In trading you look at SEVERAL things in combination usually before pulling the trigger. All successful traders with consistent returns will ask about the risk reward of a play, the entry and exit plan if things go well or poorly, and a host of other odds related specifics to determine their actions regarding a stock.


The stock went vertical immediately. The alert, which in hindsight seemed early, already had a big move up. Many traders watching wanted to go long. If they had, they would have had a huge day acting on this call.

A similar situation occurred in ZANE.


Irrational exuberance tends to reign supreme in such situations, unfortunately. Most of the people who wanted to go long in what statistically should/would be too late to allow good risk to reward felt regret that they could not pull the trigger, failing to see that they had the benefit of hindsight and had at the time of the decision the hard right edge of the chart to contend with. They applauded those that banked coin, without criticism, because after all, who can argue with such seeming success? Is this negative reinforcement? I think so!

In short, they confused an individual outcome of a play with statistically reliable sound strategies and approaches in day tradings, a common fallacy. In reality, situations like ZANE and TIVO are mighty exceptions, not the rule. When one arrives after several vertical big green candles and tries to go long, becoming a bag holder is much more likely than becoming rich.

But when people see an insane move, they want to be in at all costs, to have a piece of the action! They never ask themselves how *often* such late entries end in disaster as opposed to banking fat coin. The lure of a huge score is simply too much for logic to get in the way. Entering late is usually a losing proposition over the long haul, and you have no way of knowing that THIS play will be the one that moves another 75% above its already up massive price level.

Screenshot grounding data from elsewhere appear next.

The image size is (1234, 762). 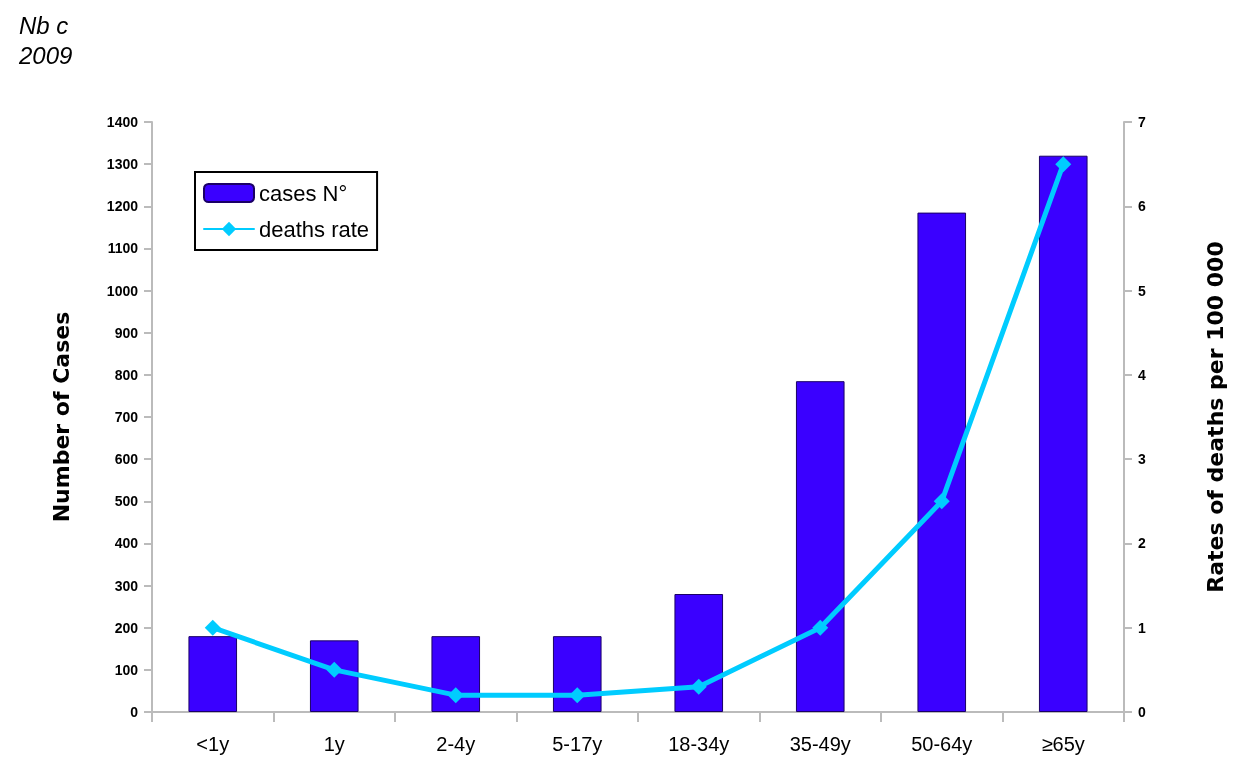 I want to click on y-tick-label: 400, so click(x=126, y=544).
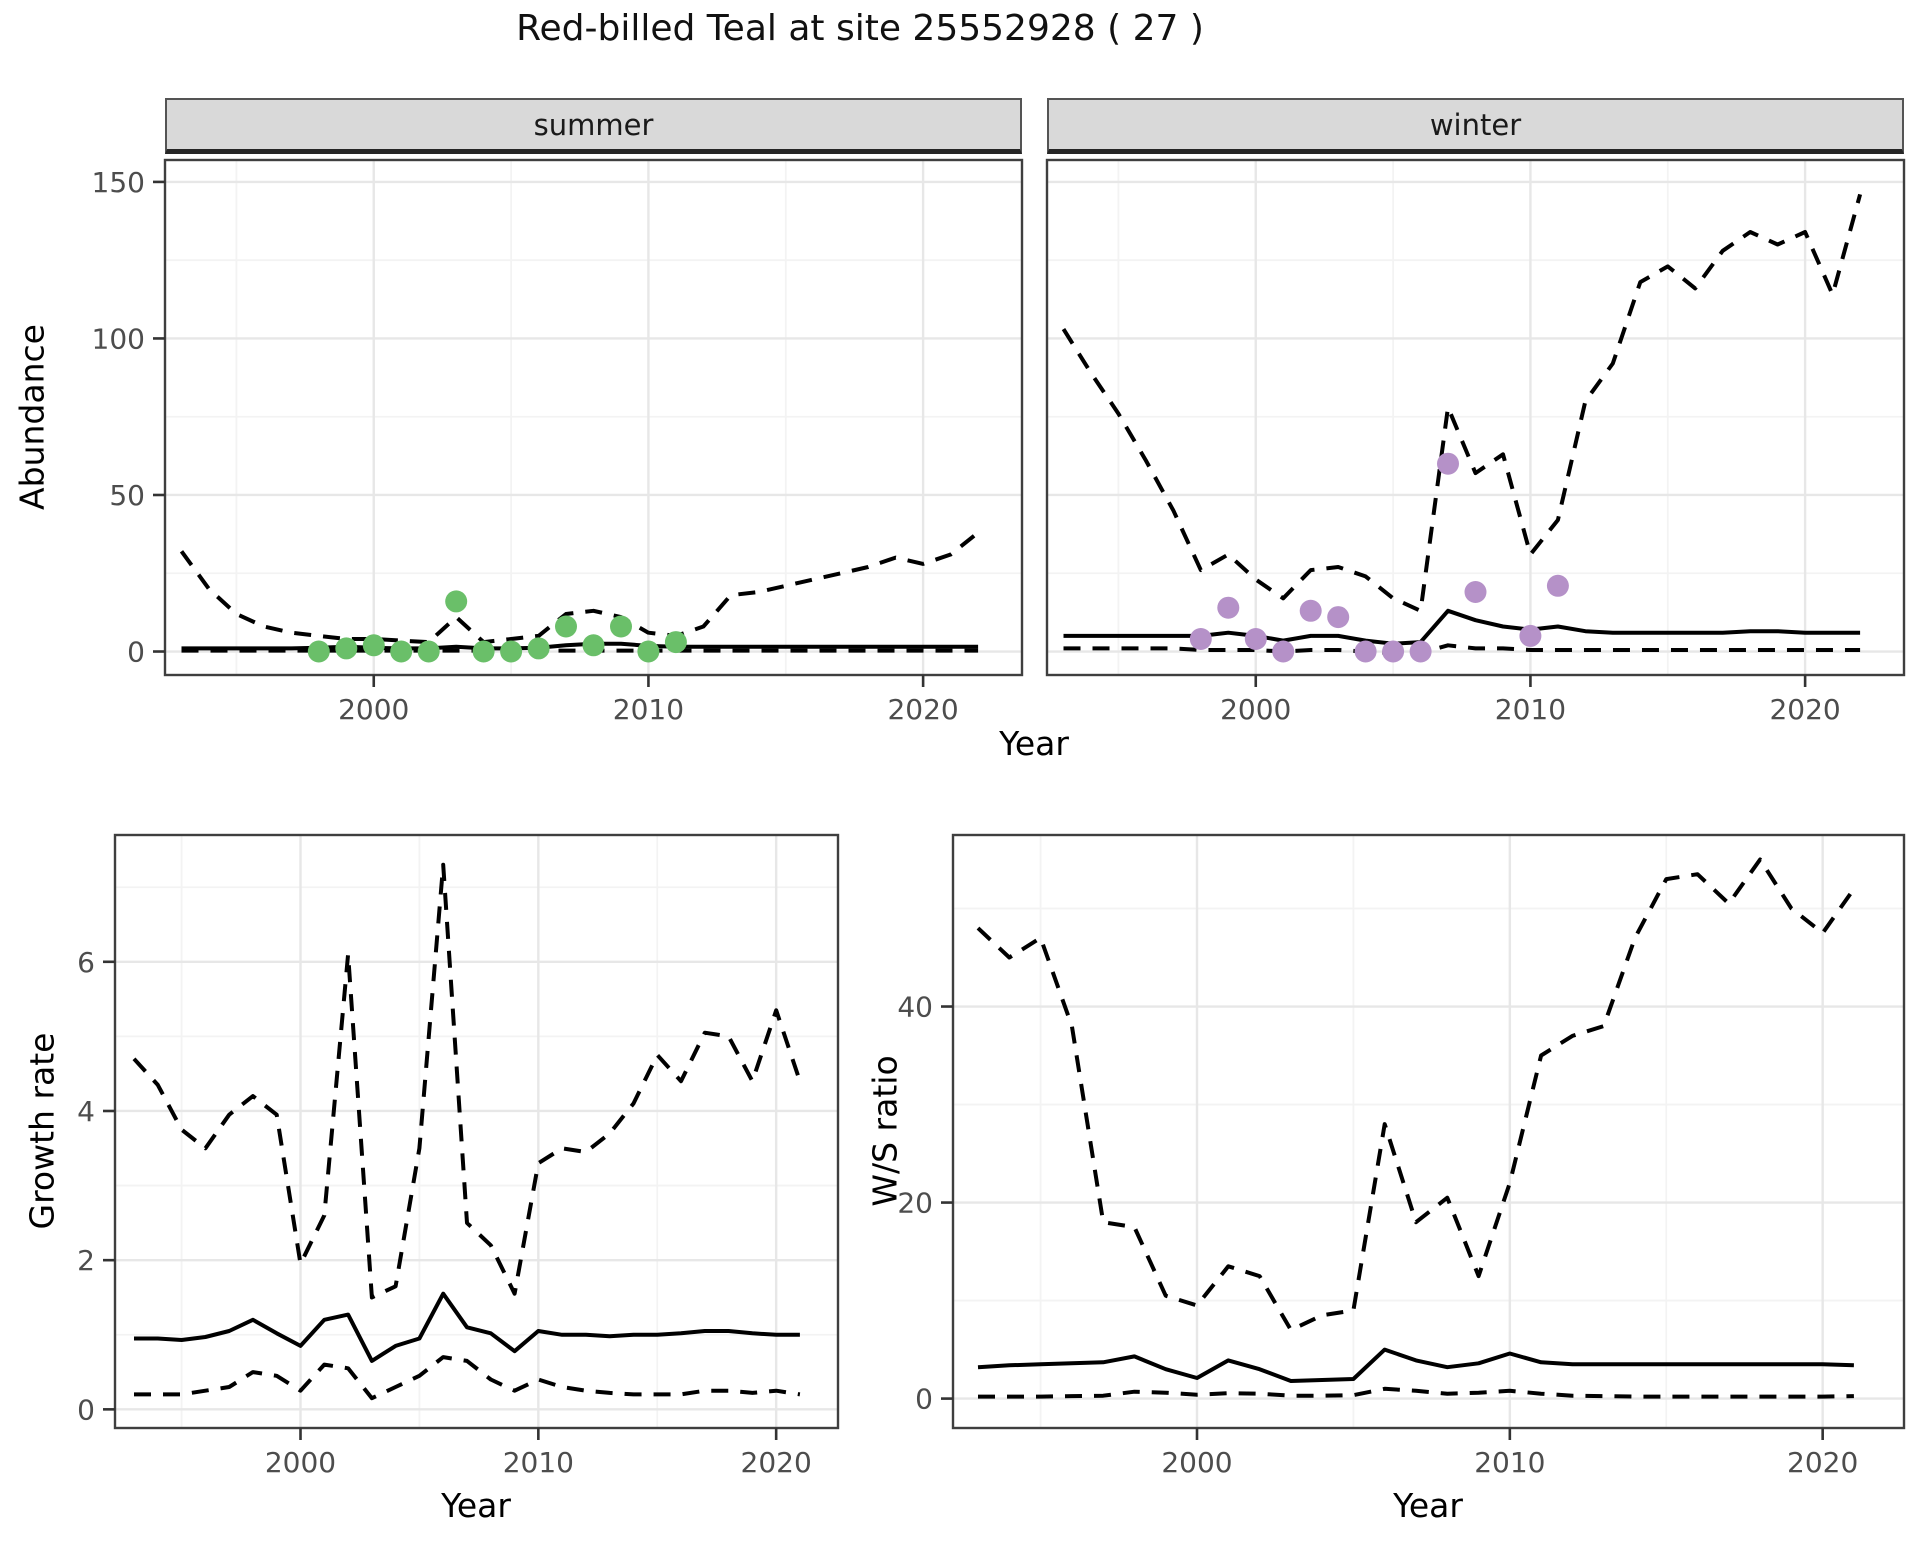 The image size is (1920, 1560). Describe the element at coordinates (467, 1327) in the screenshot. I see `growth_rate-median-line` at that location.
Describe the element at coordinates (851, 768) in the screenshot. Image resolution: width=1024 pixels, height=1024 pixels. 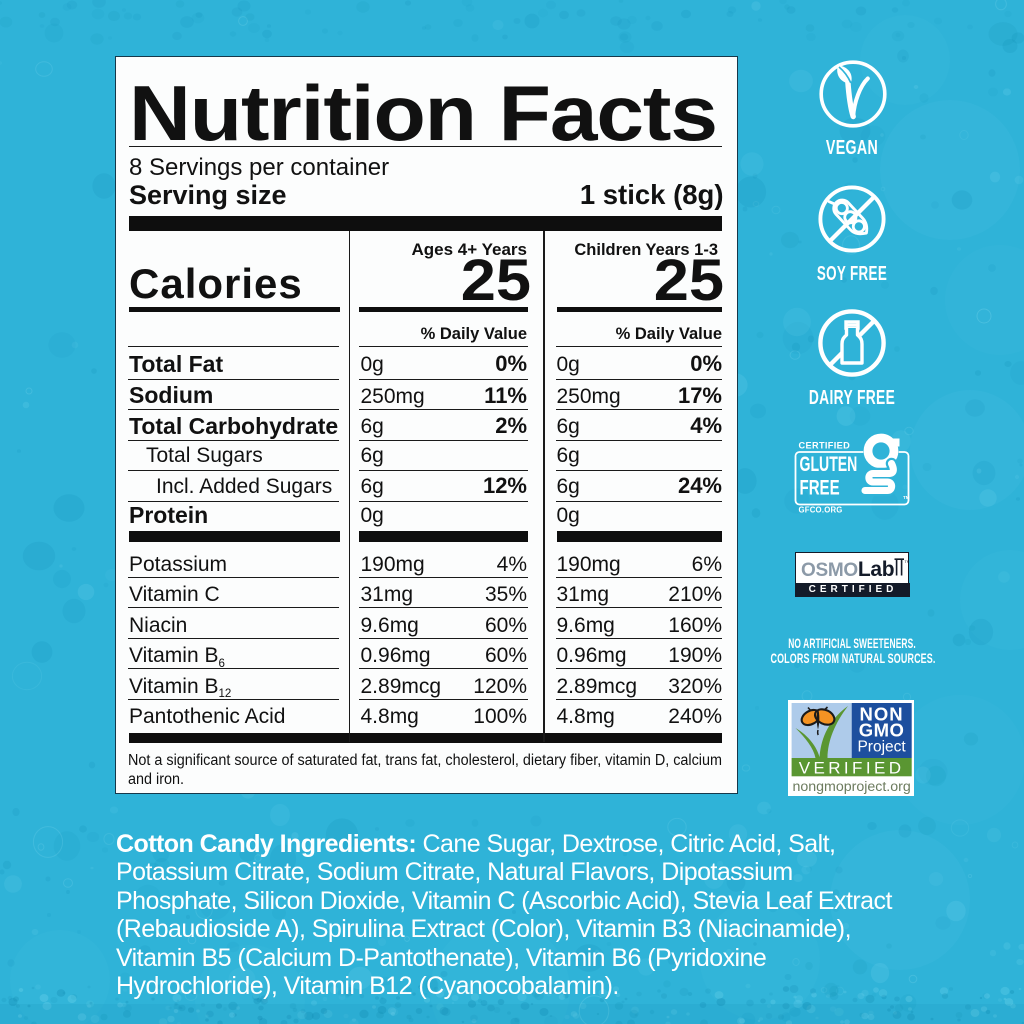
I see `svg-text: VERIFIED` at that location.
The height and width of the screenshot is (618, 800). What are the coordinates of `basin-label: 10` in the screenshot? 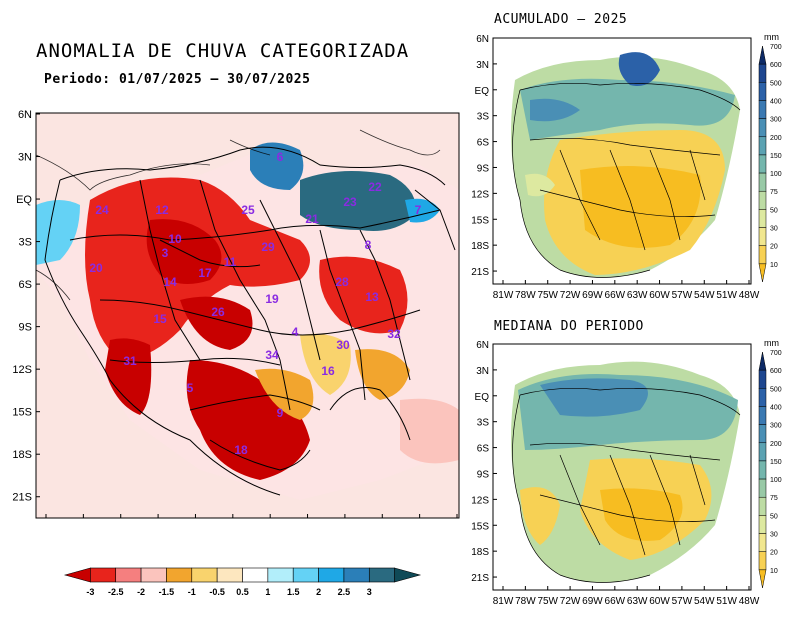 It's located at (175, 239).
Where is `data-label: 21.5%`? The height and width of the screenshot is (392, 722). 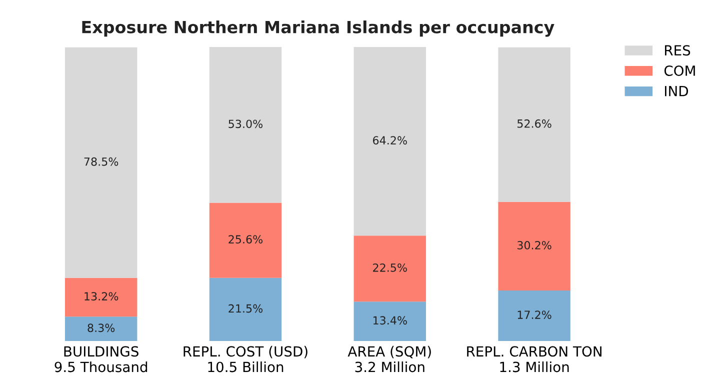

Not getting good entries for fear of missing out leads to bad returns over time.

Friends, the stock market is a brutal cut-throat place. Trading is a hard game that takes a lot of work. See this post by another excellent blogger: http://www.reapertrades.com/2010/02/how-to-learn-to-trade/

If it were a sure thing to succeed like this, we could all quit our jobs after subscribing to Trade the News  http://www.tradethenews.com/ and retire without having to learn anything more about trading. Who needs to learn anything else if all you have to do is get the news a little faster than the next guy on a big % mover?

These pure momentum (often scalping with size) plays ARE sometimes plausible longs IF you are quite early, which can take a bit of luck. Usually when momentum seems to fade you have to get out without being greedy and not try to hold for hours. I have been lucky like that with a few stocks. But assuming that a stock already up insanely will keep going up to make an even bigger score is a dangerous mind game to entertain. 

The risk/reward simply is typically not there to permit a sound play long based on the facts known at the time. You cannot assume TIVO and ZANE are typical, they are incredibly exceptional. As I said in my other post tonight, people tend to only see the individual outcome that they want to see, often with the benefit of hindsight, not the hard math that must dictate trading decisions based on facts known at the time of decision, taking into account the probabilities of success in a detached manner to base a play on.

Do not join the ship of fools lightly unless you want to get wet!